La violencia volvió a tocar la puerta del Ayuntamiento de Almoloya de Juárez y esta vez lo hizo desde el círculo más cercano del poder. Un servidor público denunció haber sido brutalmente golpeado, amenazado de muerte y despojado de sus pertenencias, señalando como responsable a Iván Solís, hermano del alcalde Adolfo Solís, en hechos que exhiben el uso de la fuerza y la intimidación como extensión del poder municipal.
Con visibles huellas de violencia y una fractura en el brazo, Antonio “N”, trabajador del Ayuntamiento, acusó haber sido golpeado, despojado de sus pertenencias y amenazado de muerte durante la madrugada del 24 de enero, tras retirarse de un evento privado realizado en el salón La Cúpula, donde se celebraba el cumpleaños del propio alcalde.
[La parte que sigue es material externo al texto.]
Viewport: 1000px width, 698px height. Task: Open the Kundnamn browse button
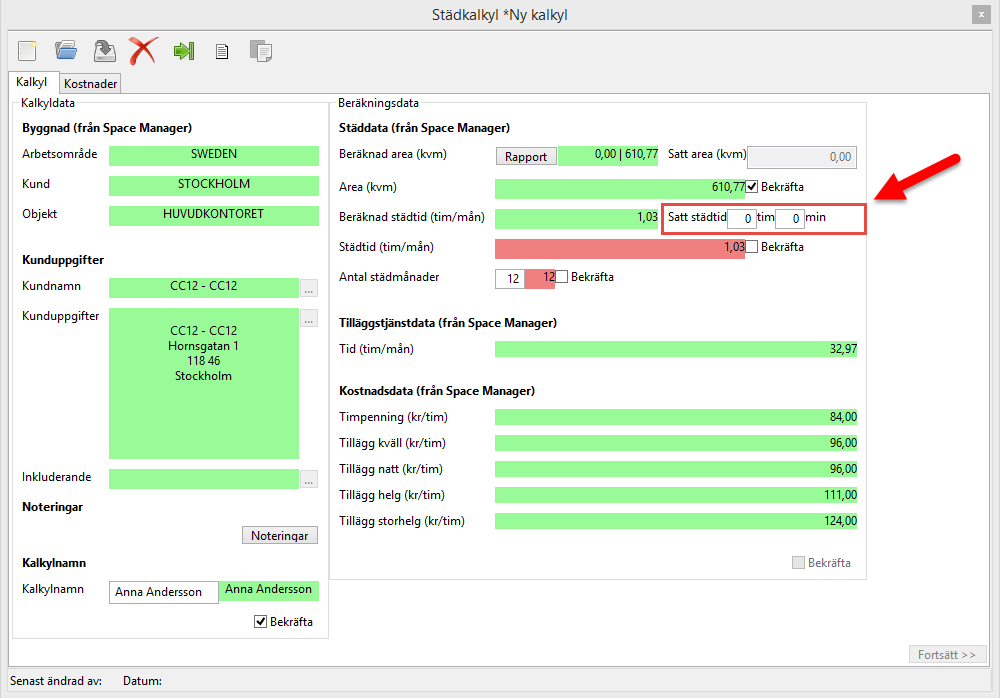tap(309, 288)
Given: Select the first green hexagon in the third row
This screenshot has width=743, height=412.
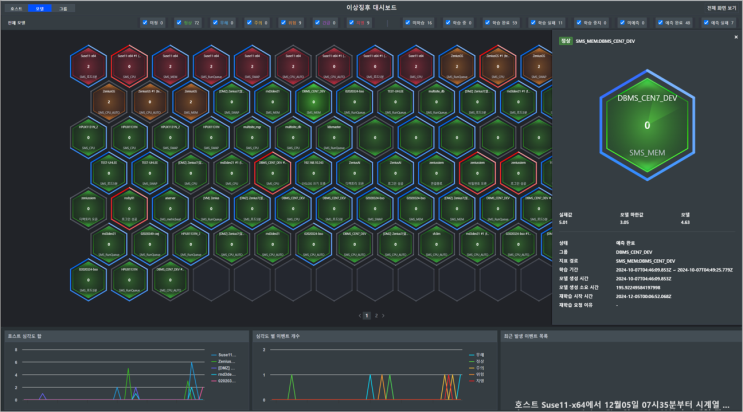Looking at the screenshot, I should pyautogui.click(x=88, y=136).
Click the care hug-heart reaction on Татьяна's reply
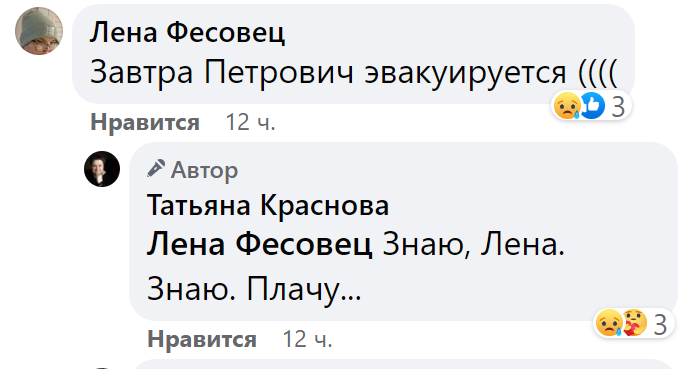Screen dimensions: 683x369 point(635,323)
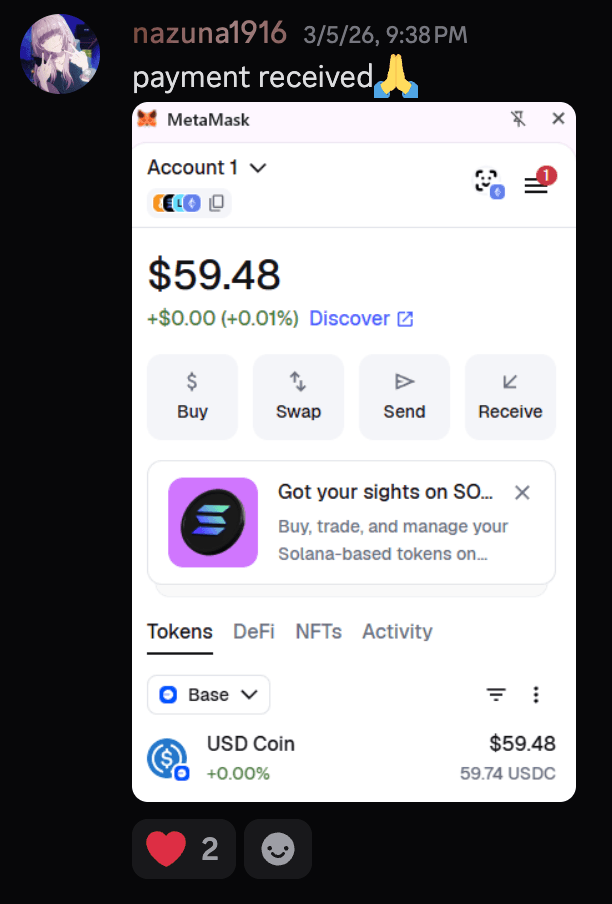
Task: Expand the Account 1 selector
Action: pos(208,167)
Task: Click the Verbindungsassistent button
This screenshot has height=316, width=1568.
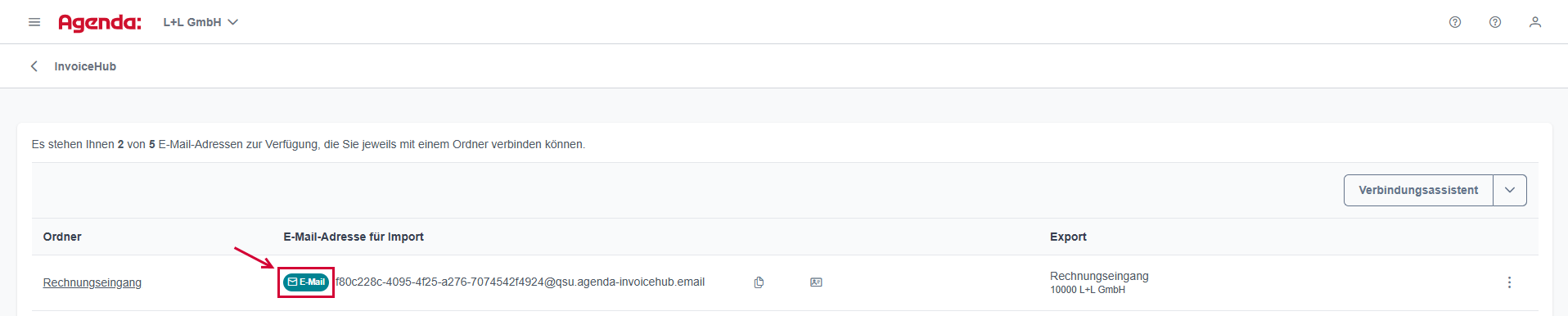Action: 1418,190
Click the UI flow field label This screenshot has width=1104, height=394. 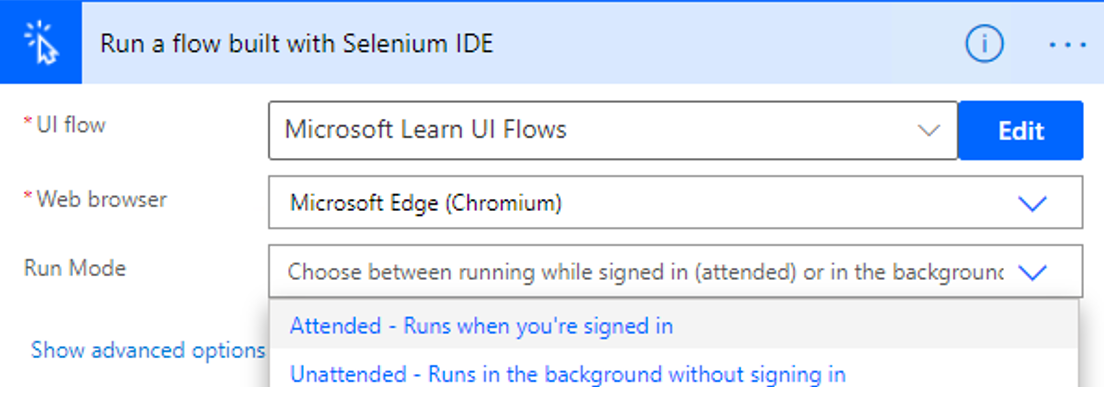71,125
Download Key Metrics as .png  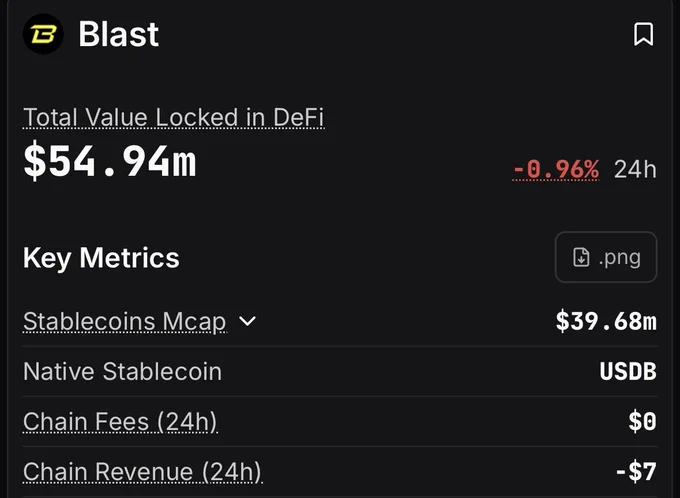(606, 257)
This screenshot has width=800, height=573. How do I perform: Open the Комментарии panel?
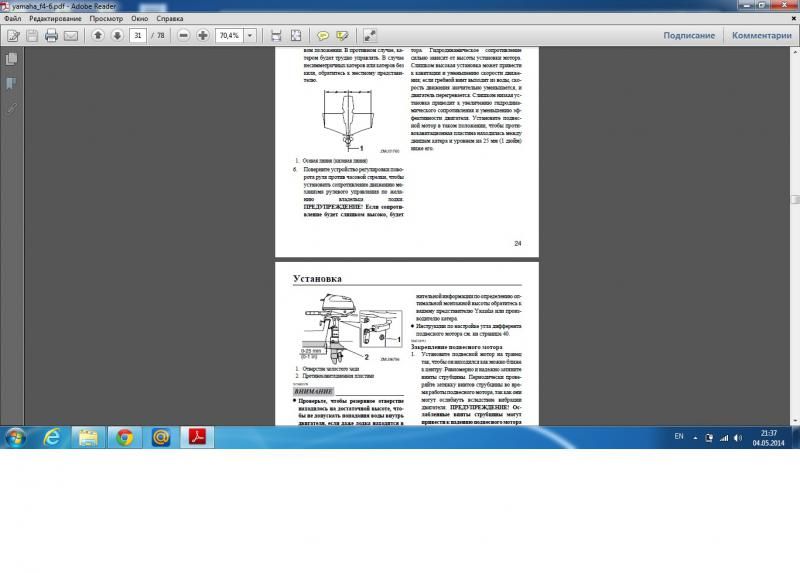pyautogui.click(x=761, y=35)
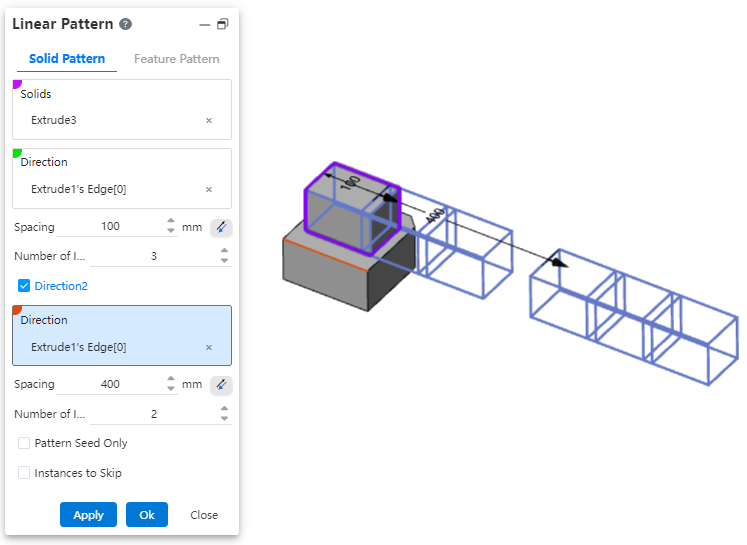
Task: Pop out the Linear Pattern panel
Action: [x=222, y=24]
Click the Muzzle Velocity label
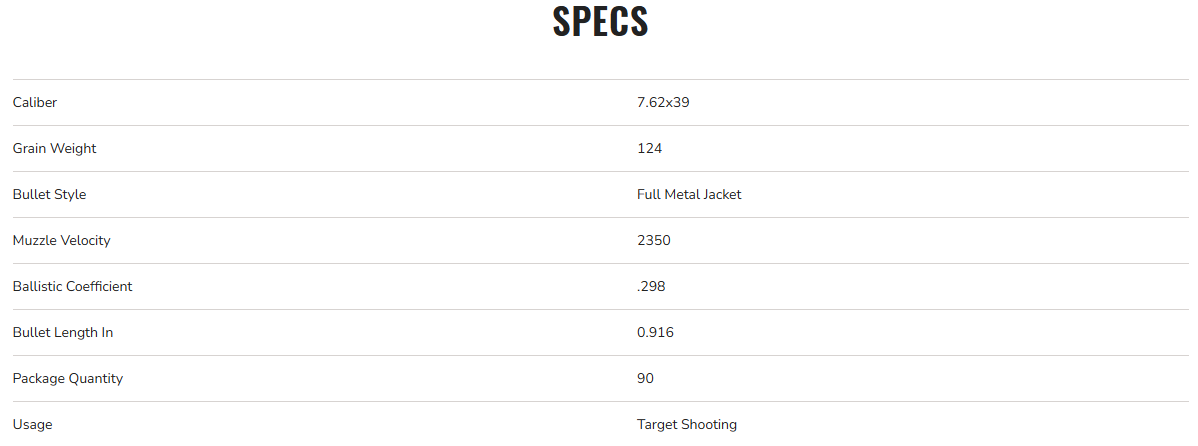Screen dimensions: 1198x446 pyautogui.click(x=62, y=240)
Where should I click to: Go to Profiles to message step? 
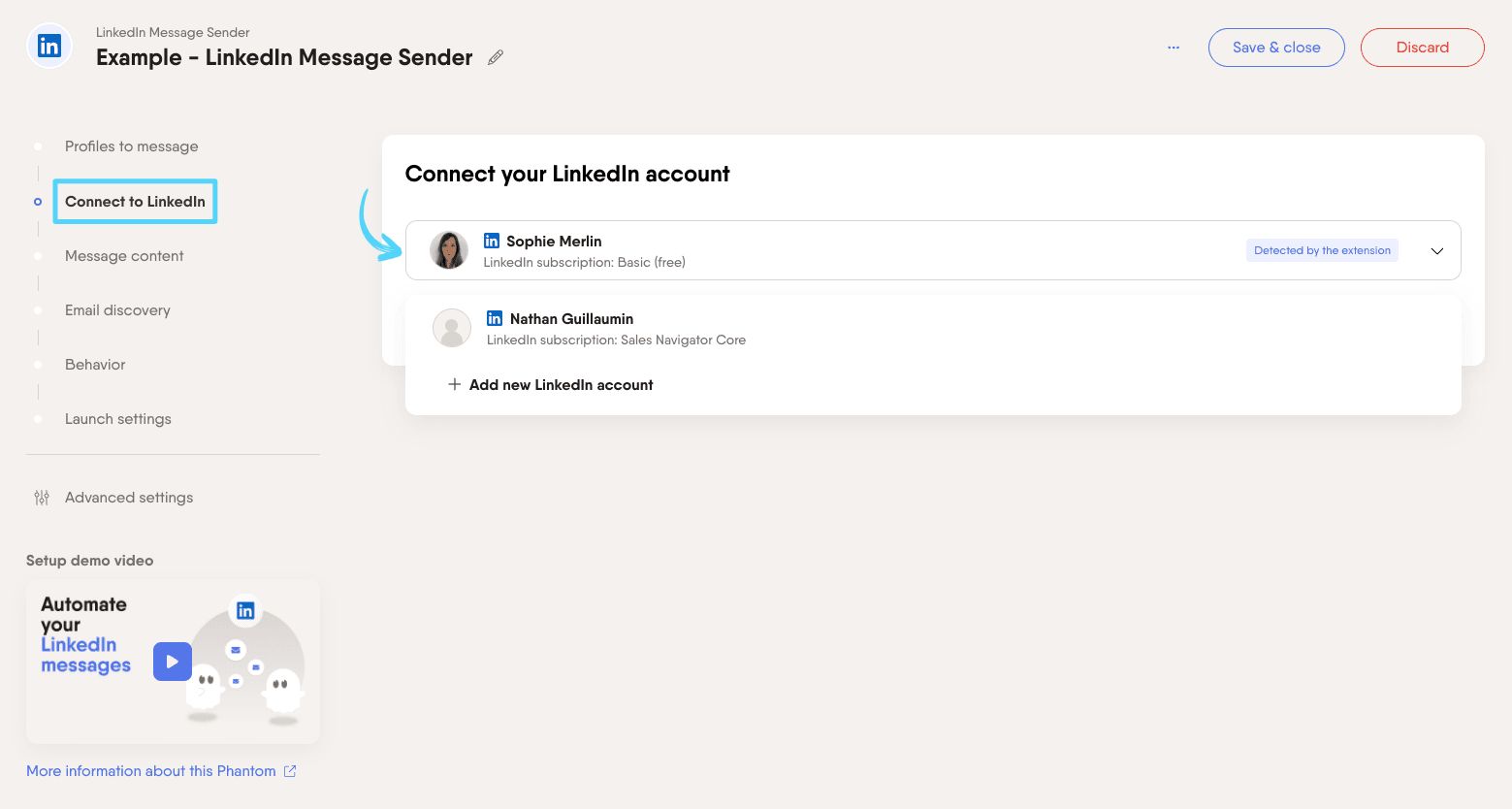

En un video difundido en redes sociales, la víctima señaló que Iván Solís, presuntamente bajo los efectos del alcohol y otras sustancias, lo atacó de manera directa, profiriendo amenazas reiteradas que lo llevaron a responsabilizarlo públicamente de cualquier daño que pudiera sufrir él, su familia o su patrimonio.
Aunque la denuncia ya fue presentada ante la FGJEM, el caso ha generado alarma dentro del Ayuntamiento, donde trabajadores señalan un clima de miedo e intimidación, derivado de la presunta cercanía del agresor con el poder municipal y la percepción de que goza de protección política por su vínculo familiar con el presidente municipal.
El silencio del alcalde Adolfo Solís frente a las acusaciones contra su hermano ha sido interpretado como una omisión grave, al tratarse de hechos violentos que involucran a un servidor público y que habrían ocurrido en el contexto de un evento ligado a su figura.
Este nuevo señalamiento se suma a antecedentes polémicos que han rodeado al entorno familiar del alcalde. En julio de 2024 trascendió un incidente con arma de fuego en el que se vio involucrado su hijo; sin embargo, el propio presidente municipal minimizó los hechos al asegurar que el lesionado fue el chofer y que la herida ocurrió de manera accidental.
La agresión denunciada vuelve a poner en entredicho el ejercicio del poder en Almoloya de Juárez y abre cuestionamientos sobre la tolerancia institucional frente a actos de violencia, presuntamente cometidos por personas cercanas al presidente municipal, sin que hasta ahora exista una respuesta clara de la autoridad local.